清十郎の気持ちは樹にもわかっている。友人として有難いとも思う。しかし千種に関しては自制が難しい。傍に居れば触れずにはいられない。天気の悪い日は嬉しくなる。足の事すら千種を抱き上げる口実でしかない。この腕に抱き上げて逃げ出せずにいる千種は樹の独占欲をこの上なく満たしてくれる。
千種の右足を撫でていた手を左胸の少し上置いた。掌の下で彼女の小さな心臓が凄い速さで鼓動を刻むのを感じる。強張る千種の耳元で艶っぽく囁く。
「邪魔者はいなくなったよ。もっと凄い事、する?」
瞼が勢いよく上がる。黒い瞳に麗しく微笑んだ顔が写しだされる。
「おはよう、気分はよくなった?」
近すぎる距離を離そうとして千種の手が樹の肩を押した。その手を握り込まれ指同士を強く絡められる。震えそうになる指先を誤魔化そうとして千種から思わず握り返してしまった。
「だ、大丈夫だから」
動揺で上擦った声が滑り出て千種が眉を顰めた。
「千種は、毎回それを言うよね」
「本当に、大丈夫だから。放してほしいの」
半ば諦めつつの懇願だったが、何が樹の琴線に触れたのかわからないが樹があっさり頷いた。
「いいよ」
樹が丁寧にソファに千種を座らせた。樹の顔は楽しそうで機嫌がとても良さそうだった。跪いて千種を見上げる。
「足の痛みはどう?」
「うん、大丈夫………」
戸惑いながら千種が混乱している。気を失う前に樹にあった狂気が消えていた。喜んでいいのか、警戒した方がいいのかわからない。
「顔色も大分良くなってる。そろそろ帰ろうか」
乱れた千種の髪を整えながら、ただひたすら甘やかすように言う。
再び抱き寄せようとする樹に千種が慌てて声を上げた。
「待ってっ、本当に大丈夫だから。大分足が軽くなったから………一人で歩きたいの」
怯えながらも自分の意思を主張する。いつもなら強引に抱き上げられる場面だ。樹は千種の不調に敏感で過保護なのだ。
「いいよ。ちょっとでもふらついたら抱き上げるけど」
自分からお願いしておいて千種が吃驚した顔をしている。それを見て樹が笑った。今は気分がいいのだ。千種の安らいだ顔も戸惑った顔も吃驚した顔も見られたから。その証拠に多少の千種の怯えや拒絶にも樹の獣は大人しくしている。
「ただし、条件がある」
千種はさっと警戒を滲ませる。樹が顔を近づけて目を覗き込む。千種は簡単には目を逸らせない。逸らせば逸らすほど、拒絶すればするほど、樹の執着が強まるのがわかっている。
樹の瞳は、今は明るい水色で澄んでいた。
「僕の名前を呼んで」
千種が目を見張る。この至近距離ではお互いどんな感情も隠せない。

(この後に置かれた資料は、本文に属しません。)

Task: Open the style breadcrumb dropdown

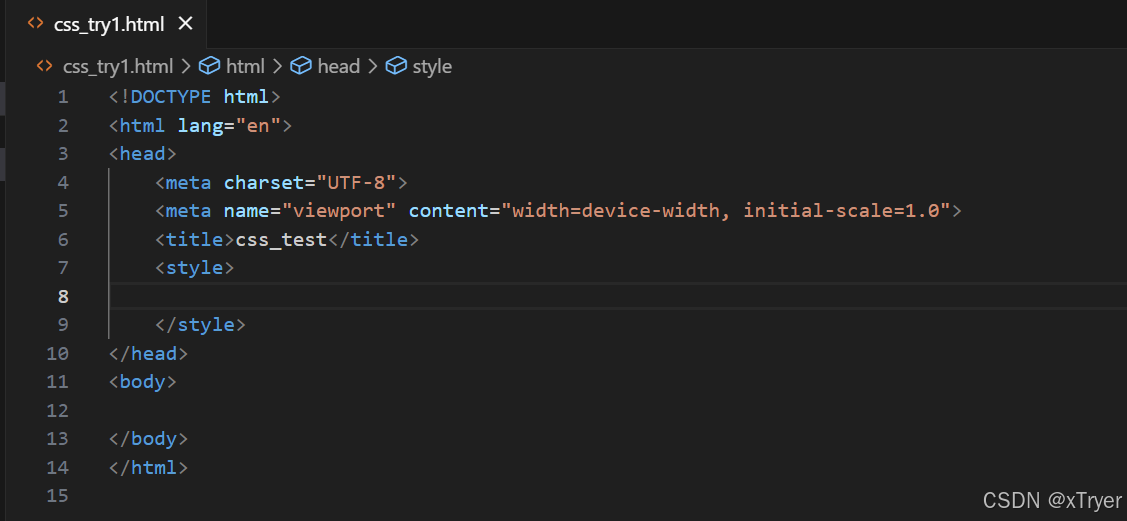Action: click(x=432, y=66)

千種の瞳には苦しみがある。
「………どうして」
「千種は、僕の名前を知っている?一度も呼んだ事がない」
「そんなの」
「樹だよ、言ってみて」
「さい」
樹の手が千種の口を覆う。震える千種を安心させるように微笑んで頬を撫でて手を離した。額同士をくっつけて囁く。
「樹だよ」
「………」
「千種」
「い…つき………」
千種が呆然と口を開く。
「うん。もう一度」
「い、つき」
「もっと」
「樹」
千種が泣き出す寸前のように顔を歪ませて繰り返す。それでも樹は心底嬉しそうに綺麗に笑った。
「うん、良く出来ました。愛しているよ、千種」
愛していると告げた時、千種は絶望的な顔をした。今も変わらない。千種が何を抱えているのか樹にはわからない。それを暴く時が来るのだとしても、樹が千種を手放す事はないだろう。
苦痛しか千種に与えないのだとしても何度でも樹は愛を囁くだろう。千種もいつか慣らされて、樹の言葉は千種の中に降り積もる、樹の存在も同じように。
最終的に千種が拒めない事を樹は知っていた。彼女の心は私欲を満たそうとはしないから、樹の欲に勝てない。
願わくは、彼女が上手に樹に堕ちてくれることを。
「愛してる」
苦痛に歪むその顔が喜びに綻ぶ事を強く願っている。